Select each line of the records below that contains the word "perform" and copy those lines.

Items drawn from a data source:
━━━━━━━━━━━━━━━━━━━━

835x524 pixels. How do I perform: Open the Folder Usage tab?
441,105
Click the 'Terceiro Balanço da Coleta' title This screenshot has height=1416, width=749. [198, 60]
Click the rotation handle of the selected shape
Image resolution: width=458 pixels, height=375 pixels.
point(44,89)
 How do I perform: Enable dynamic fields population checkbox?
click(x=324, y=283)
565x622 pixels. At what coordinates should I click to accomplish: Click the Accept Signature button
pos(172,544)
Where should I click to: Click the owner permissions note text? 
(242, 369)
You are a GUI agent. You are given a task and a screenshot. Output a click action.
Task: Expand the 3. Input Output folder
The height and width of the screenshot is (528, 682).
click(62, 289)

━━━━━━━━━━━━━━━━━━━━

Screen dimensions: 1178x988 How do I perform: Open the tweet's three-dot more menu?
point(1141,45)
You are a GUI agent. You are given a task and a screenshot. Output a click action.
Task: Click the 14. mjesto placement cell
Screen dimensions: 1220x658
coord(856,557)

━━━━━━━━━━━━━━━━━━━━

■ Correct answer
835x524 pixels. How do I perform: Open the Folder Usage tab?
 How do I perform: Enable dynamic fields population checkbox?
Screen dimensions: 1178x988 How do I perform: Open the tweet's three-dot more menu?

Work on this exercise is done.